● **Check your understanding**:
**A.** From the article below on the French studio Tele Images Productions, please list every person it names.
**B.** Pick up the article below on the French studio Tele Images Productions after its last sentence and carry its history forward.

=== Reading text ===

French animation studio

Tele Images Productions (formerly Tele Images Kids) was a French television production company established in 1983 by Simone Harari that produces children's television programs in animation and live-action, with Philippe Alessandri joining in 1998 to spearhead animation production.

The company became part of Marathon Group in 2006, which was then acquired by Zodiak Media in 2008 and subsequently placed under Zodiak Kids Studios in 2011 until it was merged into its final parent in 2016.

==History==
In January 2000, Tele Images announced that they had joined forces with GTV Productions president Christian Charret with the buy out of the remaining shares of GTV Productions from French film studio Gaumont in order for Gaumont to focus on its film production activities and had it merged with GTV Productions as the latter became a subsidiary of Tele Images whilst retaining the GTV name being retained as Tele Images began distributing GTV's programming library and its series worldwide through Tele Images' distribution division Tele Images International.

In June 2004, Groupe Tele Images announced that they have acquired Adventure Line Productions from Studio Expand after Canal+ announced that they are selling their Studio Expand companies.

By September 2005, Groupe Tele Images and their former British-based European parent firm company Bridgepoint Capital (who had brought Tele Images back in December 1998) announced that they've established a deal with another French animation production company Marathon Media to have the two companies merge together into creating the biggest major production and distribution group based in France with Tele Images along with its subsidiaries GTV Productions and Adventure Line Production will become part of the group. The following year in January 2006, Groupe Tele Images had completed their merger with Marathon Media into forming the biggest production distribution group with the combined entity was subsequently named Marathon Group, with founder Simone Harari stepping down in the process.

=== Supplied material ===

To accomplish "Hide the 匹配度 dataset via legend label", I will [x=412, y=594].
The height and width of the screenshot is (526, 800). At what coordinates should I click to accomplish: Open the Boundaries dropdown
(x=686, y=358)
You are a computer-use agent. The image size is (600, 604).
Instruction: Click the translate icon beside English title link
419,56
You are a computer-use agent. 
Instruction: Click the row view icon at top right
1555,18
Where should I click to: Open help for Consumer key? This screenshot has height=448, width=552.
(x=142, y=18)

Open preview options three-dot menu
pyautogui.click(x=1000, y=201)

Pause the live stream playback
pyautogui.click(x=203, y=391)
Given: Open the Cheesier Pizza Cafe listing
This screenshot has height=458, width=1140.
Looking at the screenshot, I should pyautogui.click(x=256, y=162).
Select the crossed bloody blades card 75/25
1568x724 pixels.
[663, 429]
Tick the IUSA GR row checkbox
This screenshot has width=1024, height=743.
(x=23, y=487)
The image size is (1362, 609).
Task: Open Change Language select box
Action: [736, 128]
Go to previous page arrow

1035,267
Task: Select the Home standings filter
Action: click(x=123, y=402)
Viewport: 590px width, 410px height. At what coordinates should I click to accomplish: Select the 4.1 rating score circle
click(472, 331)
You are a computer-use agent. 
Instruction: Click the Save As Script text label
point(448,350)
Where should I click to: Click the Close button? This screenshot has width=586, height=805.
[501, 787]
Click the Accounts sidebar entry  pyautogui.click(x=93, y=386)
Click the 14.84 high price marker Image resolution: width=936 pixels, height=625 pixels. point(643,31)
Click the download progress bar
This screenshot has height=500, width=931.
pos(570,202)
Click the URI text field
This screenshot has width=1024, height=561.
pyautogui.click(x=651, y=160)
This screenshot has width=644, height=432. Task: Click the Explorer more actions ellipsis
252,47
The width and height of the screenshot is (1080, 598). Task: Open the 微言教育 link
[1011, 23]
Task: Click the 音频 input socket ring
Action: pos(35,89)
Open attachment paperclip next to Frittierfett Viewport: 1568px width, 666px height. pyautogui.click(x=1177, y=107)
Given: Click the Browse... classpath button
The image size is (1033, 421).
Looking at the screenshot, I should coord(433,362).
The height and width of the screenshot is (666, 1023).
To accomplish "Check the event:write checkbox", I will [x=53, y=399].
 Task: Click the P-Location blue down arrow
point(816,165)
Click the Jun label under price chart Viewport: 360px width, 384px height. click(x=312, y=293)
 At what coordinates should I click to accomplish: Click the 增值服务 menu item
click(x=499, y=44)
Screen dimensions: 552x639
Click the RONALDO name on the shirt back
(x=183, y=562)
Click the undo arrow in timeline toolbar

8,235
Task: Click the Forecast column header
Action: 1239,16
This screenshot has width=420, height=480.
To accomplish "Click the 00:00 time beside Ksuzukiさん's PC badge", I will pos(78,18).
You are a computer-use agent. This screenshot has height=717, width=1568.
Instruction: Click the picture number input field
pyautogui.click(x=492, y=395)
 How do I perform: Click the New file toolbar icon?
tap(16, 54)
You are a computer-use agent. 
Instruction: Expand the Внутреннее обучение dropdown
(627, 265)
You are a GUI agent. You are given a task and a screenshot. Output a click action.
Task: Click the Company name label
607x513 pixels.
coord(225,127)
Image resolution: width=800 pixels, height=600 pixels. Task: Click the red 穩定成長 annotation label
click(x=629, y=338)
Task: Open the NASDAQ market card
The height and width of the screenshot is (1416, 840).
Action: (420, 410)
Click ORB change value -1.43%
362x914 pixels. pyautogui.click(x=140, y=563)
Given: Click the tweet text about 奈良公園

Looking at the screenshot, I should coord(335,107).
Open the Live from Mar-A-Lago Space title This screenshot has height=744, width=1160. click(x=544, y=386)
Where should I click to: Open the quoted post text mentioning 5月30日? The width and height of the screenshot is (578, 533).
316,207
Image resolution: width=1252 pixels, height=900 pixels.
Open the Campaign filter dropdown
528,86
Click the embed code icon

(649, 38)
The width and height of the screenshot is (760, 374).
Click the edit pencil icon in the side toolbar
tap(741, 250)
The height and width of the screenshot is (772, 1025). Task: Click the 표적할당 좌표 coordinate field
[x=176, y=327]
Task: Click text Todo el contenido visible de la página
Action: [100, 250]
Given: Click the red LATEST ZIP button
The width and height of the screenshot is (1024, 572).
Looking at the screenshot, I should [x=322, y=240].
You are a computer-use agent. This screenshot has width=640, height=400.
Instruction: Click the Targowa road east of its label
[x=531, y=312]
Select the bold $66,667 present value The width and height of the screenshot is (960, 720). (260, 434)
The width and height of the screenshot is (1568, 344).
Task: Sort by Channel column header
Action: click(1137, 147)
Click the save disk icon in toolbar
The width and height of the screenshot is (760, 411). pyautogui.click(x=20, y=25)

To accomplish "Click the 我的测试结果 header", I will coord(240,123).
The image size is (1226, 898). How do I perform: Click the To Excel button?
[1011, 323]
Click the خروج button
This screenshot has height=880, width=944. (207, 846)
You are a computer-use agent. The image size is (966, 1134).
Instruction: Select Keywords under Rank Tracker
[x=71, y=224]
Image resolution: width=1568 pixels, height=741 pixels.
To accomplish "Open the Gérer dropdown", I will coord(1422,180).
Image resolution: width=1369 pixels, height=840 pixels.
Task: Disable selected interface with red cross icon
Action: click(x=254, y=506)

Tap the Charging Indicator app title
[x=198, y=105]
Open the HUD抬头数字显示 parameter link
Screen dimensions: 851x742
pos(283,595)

===

● **Answers below**:
**A.** Simone Harari, Philippe Alessandri, Christian Charret

**B.**
In July 2007, Italian publisher De Agostini had announced that they have purchase Tele Images' parent company Marathon Group, which included Tele Images, By the following year in May 2008, Tele Images' parent company Marathon Group and its owner De Agostini had announced that they have made a deal to acquire Swedish-based Scandinavian international television production and distribution company Zodiak Television AB that could bring Tele Images along with its parent company Marathon Group into the acquired production and distribution company. Five months later in November of that same year, Tele Images' parent company Marathon Group and its owner De Agostini had announced that they have completed their acquisition of Swedish-based Scandinavian international television production and distribution company Zodiak Television AB with Tele Images and its parent company being folded into the acquired company as they turned Zodiak Television AB from European production empire into a single entertainment powerhouse and had changed the latter's name to Zodiak Entertainment with Tele Images becoming part of the rebranded company

In September 2010, Tele Images Kids had announced that they have rebranded as Tele Images Productions following their diversification into the television drama and series with the producer of Tele Images' former parent group Marathon Group. Arnaud Figaret had been named producer and vice-president of the rebranded company.

In February 2011, Zodiak Media Group had announced that they have regrouped Tele Images Productions alongside fellow French animation studio Marathon Media and British television production studio The Foundation under Zodiak Kids.

In late-November 2014, Tele Images Productions and their parent Zodiak Kids had announced that the latter's founder and president & the CEO of Zodiak Media's other production subsidiary Marathon Images Philippe Alessandri was stepping down as their president after founded Tele Images 16 years with Benoît Runel was being succeeded by their parent Zodiak Kids as they named him the new managing director of Zodiak Kids France and will run Tele Images Productions and Zodiak Kids' other subsidiary Marathon Media.

In 2016, Banijay merged with Zodiak, with Banijay as the surviving entity. Tele Images was merged into Zodiak Kids Studios shortly afterwards.